Kolya veio em minha direção. Seu sorriso tem o estranho poder de me deixar desorientada. Momentaneamente é claro. Eu ainda não conseguia entender como ele tinha descoberto meu nome do meio: Sophie. É o meu nome mais intimo e dizer que alguém já me chamou de Sophie antes dele é mentira. Como ele descobriu?

Hoje está um dia frio. E tudo que eu quero, é me ver longe daquela sala gélida, com aquele ser irritante. Sim, refiro-me a Rafael.

Kolya me levou até a biblioteca. Aparentemente ele tinha boa memória.  Um de seus braços está passando pela minha cintura, me empurrando para ir em seu ritmo, a mão do outro braço, segura a alça da mochila, apoiada em seu ombro. Os outros alunos no recinto nos olham curiosos. Eu ouço sussurros.

“o que ele está fazendo com a louca?”

Por que ele está andando com ela?”

Sentamos numa mesa, aos fundos da enorme biblioteca. Ele retirou a mochila do ombro e a colocou na cadeira ao seu lado. Abriu-a e retirou um tabuleiro de xadrez. Eu mesma nunca havia visto um tabuleiro mais lindo, mais estranho e mais extraordinariamente simples. Todo preto, possuía detalhes em prata tão delicadamente colocados que, que é como se não estivessem ali. O tabuleiro era em alto relevo. Lindo, fascinante e totalmente inusitado*. Eu sorri e apenas segundos depois foi que notei os olhos de Kolya sobre mim. Ele sorria marotamente. Era óbvio que me achou engraçada. Primeiramente por eu ter me deslumbrado por algo tão simples e estranho. Em quanto à maioria das pessoas –creio eu - acharia simplesmente: engraçado.  Olhei para minhas mãos ao notar seus olhos sobre mim. Não gosto quando alguém me pega assim. Em momentos tão... Tão vulneráveis!

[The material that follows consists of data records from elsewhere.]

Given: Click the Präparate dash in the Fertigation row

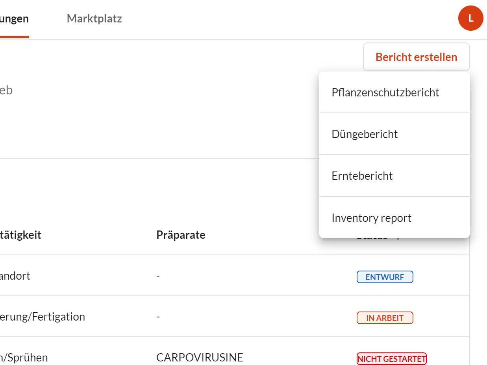Looking at the screenshot, I should pos(158,317).
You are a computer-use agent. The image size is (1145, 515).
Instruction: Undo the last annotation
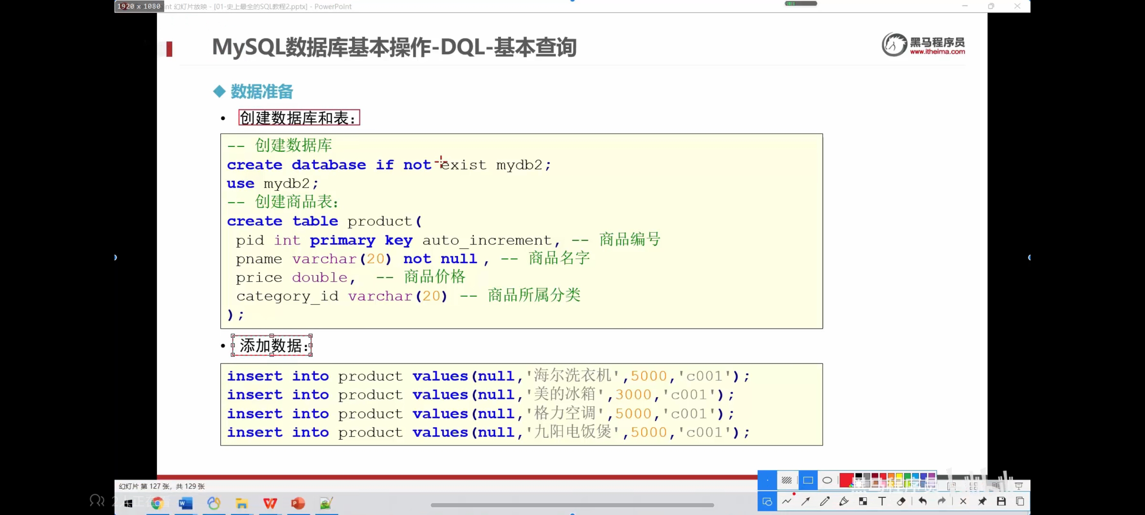[922, 501]
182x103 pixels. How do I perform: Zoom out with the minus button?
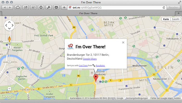coord(9,89)
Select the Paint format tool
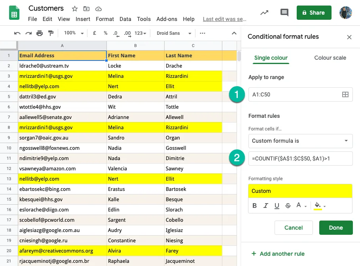Screen dimensions: 360x266 coord(49,33)
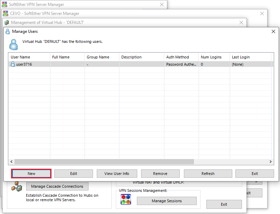This screenshot has height=214, width=280.
Task: Click the large user avatar icon in the dialog header
Action: [x=13, y=44]

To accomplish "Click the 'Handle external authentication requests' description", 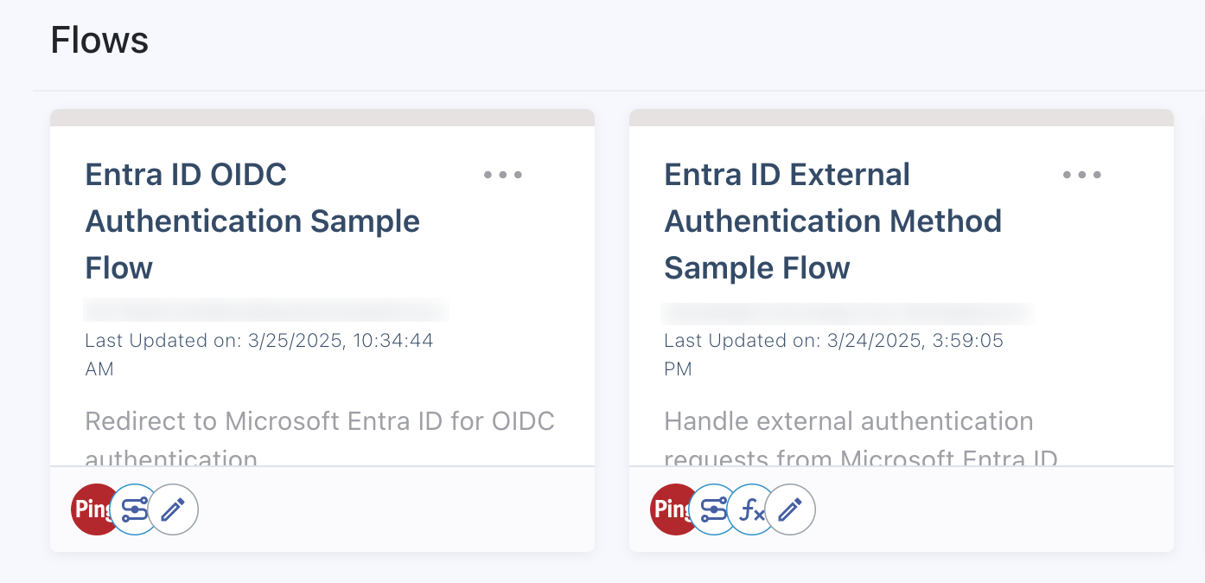I will coord(849,422).
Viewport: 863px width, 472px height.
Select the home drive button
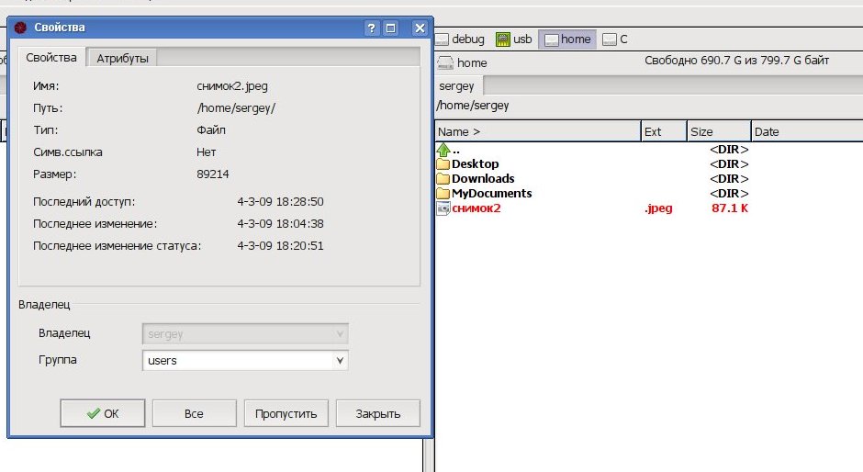567,39
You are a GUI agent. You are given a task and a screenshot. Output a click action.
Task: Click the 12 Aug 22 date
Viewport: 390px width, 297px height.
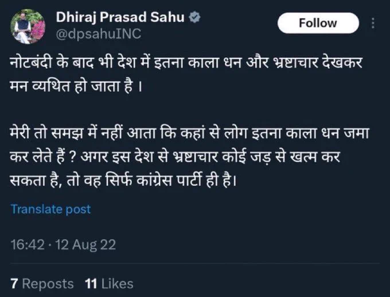85,244
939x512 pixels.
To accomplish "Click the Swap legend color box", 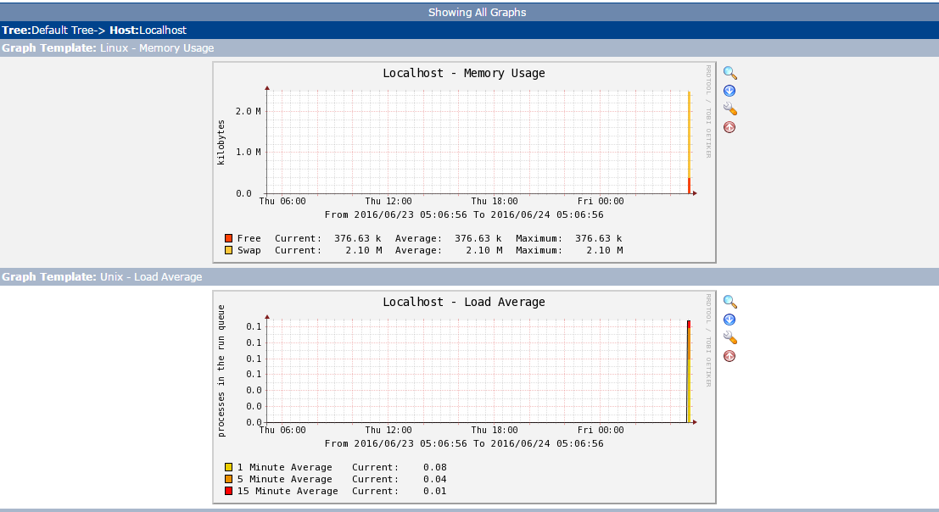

Ele aproximou-se de mim sem que eu percebesse e colocou a ponta de seus dedos em meu queixo, Levantando-o. Aqueles olhos azuis tão intensos, tão cinzentos, me fizeram perder o ar. Ele olhava diretamente para mim. Sorriu. Sim. Ele sorriu e eu acho impossível alguém não retribuir tal sorriso.

 - Você precisa começar a aprender logo minha língua – eu lhe disse – sua voz deve ser tão linda quanto seus olhos. – eu afirmei. Mesmo já ouvindo ele falar duas ou três palavras, eu ainda possuía necessidade em conhecer-lhe os tons.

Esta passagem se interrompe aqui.